===== Data rows

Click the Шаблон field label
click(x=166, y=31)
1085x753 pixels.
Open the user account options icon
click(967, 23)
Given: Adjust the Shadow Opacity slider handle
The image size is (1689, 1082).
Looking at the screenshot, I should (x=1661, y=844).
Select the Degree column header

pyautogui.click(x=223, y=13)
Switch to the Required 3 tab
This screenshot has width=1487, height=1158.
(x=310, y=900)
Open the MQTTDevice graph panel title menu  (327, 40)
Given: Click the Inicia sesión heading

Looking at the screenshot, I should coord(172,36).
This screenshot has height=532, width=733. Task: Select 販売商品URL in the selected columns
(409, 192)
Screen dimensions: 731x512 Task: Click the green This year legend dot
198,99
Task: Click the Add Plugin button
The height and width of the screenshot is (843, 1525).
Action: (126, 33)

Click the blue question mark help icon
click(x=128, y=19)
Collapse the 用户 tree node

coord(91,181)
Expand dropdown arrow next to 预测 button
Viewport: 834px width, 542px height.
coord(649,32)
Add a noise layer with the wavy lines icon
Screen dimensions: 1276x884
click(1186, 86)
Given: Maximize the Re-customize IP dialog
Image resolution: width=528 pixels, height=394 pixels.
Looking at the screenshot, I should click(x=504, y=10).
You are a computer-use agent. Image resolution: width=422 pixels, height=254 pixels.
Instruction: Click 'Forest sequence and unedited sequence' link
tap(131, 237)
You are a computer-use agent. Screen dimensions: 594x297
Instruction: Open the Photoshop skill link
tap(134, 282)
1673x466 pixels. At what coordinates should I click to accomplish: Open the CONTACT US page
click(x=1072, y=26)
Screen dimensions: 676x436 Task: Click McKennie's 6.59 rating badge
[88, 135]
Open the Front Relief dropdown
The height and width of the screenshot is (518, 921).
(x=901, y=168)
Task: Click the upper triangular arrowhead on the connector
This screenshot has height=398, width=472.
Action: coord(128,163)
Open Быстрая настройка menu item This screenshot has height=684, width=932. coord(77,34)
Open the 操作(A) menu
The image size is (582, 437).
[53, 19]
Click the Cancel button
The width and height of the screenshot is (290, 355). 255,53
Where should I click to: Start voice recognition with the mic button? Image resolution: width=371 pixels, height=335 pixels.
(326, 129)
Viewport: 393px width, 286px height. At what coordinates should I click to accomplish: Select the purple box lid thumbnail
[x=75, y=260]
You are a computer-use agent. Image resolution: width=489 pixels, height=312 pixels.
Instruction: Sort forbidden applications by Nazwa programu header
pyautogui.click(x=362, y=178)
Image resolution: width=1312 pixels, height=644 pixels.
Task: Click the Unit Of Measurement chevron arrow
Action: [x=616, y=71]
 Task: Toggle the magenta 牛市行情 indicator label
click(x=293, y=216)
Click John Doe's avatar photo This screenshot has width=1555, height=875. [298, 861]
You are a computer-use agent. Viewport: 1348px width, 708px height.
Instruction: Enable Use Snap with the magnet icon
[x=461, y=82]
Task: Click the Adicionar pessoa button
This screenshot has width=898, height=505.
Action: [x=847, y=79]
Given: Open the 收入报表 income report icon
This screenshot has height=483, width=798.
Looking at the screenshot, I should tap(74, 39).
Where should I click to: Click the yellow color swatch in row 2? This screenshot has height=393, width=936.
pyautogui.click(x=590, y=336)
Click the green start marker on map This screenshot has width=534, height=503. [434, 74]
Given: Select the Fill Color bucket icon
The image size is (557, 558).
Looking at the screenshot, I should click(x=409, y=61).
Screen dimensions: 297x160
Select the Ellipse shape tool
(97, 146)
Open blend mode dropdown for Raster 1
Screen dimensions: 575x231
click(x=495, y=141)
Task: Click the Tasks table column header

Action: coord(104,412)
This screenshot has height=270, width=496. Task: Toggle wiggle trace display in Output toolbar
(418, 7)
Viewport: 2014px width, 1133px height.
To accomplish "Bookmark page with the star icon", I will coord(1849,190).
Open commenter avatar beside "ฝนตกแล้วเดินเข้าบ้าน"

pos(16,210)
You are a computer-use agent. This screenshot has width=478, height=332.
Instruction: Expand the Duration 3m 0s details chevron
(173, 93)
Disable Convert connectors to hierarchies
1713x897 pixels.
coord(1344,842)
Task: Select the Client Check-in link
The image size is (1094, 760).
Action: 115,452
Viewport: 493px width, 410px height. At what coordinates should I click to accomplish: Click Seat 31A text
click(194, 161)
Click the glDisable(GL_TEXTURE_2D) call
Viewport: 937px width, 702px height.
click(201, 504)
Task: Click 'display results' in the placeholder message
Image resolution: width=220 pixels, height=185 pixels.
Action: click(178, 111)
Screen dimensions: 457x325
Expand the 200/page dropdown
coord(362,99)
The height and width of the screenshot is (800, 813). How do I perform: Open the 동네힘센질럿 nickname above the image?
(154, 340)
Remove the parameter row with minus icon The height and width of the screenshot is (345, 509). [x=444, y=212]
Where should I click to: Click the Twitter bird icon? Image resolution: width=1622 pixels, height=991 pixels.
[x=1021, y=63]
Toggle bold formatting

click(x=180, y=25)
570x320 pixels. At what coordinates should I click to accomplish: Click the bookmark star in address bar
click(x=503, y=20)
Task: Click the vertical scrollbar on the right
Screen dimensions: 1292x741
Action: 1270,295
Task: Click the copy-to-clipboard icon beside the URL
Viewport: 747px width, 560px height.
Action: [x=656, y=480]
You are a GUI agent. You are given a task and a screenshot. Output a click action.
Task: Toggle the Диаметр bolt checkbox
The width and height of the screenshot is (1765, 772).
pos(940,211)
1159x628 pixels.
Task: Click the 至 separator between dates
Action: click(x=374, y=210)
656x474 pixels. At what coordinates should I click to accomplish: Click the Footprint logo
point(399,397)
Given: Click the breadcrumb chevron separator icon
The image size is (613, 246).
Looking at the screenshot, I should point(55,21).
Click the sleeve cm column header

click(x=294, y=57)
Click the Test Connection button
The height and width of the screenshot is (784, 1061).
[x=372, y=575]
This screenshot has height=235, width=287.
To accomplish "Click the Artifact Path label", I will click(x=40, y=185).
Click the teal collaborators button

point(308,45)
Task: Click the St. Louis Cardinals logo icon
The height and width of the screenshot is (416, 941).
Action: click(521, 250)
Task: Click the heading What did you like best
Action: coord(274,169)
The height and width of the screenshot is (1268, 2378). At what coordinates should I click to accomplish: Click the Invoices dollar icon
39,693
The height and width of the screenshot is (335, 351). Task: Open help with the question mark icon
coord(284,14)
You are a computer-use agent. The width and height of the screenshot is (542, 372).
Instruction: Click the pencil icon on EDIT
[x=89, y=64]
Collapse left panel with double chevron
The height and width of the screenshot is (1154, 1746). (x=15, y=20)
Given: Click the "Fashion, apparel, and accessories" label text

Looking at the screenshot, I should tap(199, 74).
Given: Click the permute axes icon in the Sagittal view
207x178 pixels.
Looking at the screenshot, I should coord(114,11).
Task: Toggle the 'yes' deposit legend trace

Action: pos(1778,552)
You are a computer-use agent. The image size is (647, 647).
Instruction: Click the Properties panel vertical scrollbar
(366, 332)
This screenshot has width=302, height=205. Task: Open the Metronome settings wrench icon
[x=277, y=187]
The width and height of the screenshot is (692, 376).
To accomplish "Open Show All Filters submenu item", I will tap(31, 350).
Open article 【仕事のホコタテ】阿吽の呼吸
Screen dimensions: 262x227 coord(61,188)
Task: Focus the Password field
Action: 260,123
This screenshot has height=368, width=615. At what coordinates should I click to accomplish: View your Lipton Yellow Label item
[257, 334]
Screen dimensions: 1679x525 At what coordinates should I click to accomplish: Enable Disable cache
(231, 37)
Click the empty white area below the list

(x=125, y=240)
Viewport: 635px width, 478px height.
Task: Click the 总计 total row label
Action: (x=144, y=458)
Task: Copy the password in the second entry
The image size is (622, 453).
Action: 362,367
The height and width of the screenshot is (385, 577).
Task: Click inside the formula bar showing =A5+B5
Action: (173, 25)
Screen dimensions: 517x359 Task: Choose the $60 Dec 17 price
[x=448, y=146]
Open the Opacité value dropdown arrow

==========

Starting at the beginning of the items and ending at the line that contains "click(1186, 86)", write those lines out again with "legend dot" swapped for "legend marker" and everything else left the same.

Click the Шаблон field label
click(x=166, y=31)
1085x753 pixels.
Open the user account options icon
click(967, 23)
Given: Adjust the Shadow Opacity slider handle
The image size is (1689, 1082).
Looking at the screenshot, I should (x=1661, y=844).
Select the Degree column header

pyautogui.click(x=223, y=13)
Switch to the Required 3 tab
This screenshot has width=1487, height=1158.
(x=310, y=900)
Open the MQTTDevice graph panel title menu  (327, 40)
Given: Click the Inicia sesión heading

Looking at the screenshot, I should coord(172,36).
This screenshot has height=532, width=733. Task: Select 販売商品URL in the selected columns
(409, 192)
Screen dimensions: 731x512 Task: Click the green This year legend marker
198,99
Task: Click the Add Plugin button
The height and width of the screenshot is (843, 1525).
Action: (126, 33)

Click the blue question mark help icon
click(x=128, y=19)
Collapse the 用户 tree node

coord(91,181)
Expand dropdown arrow next to 预测 button
Viewport: 834px width, 542px height.
coord(649,32)
Add a noise layer with the wavy lines icon
Screen dimensions: 1276x884
click(1186, 86)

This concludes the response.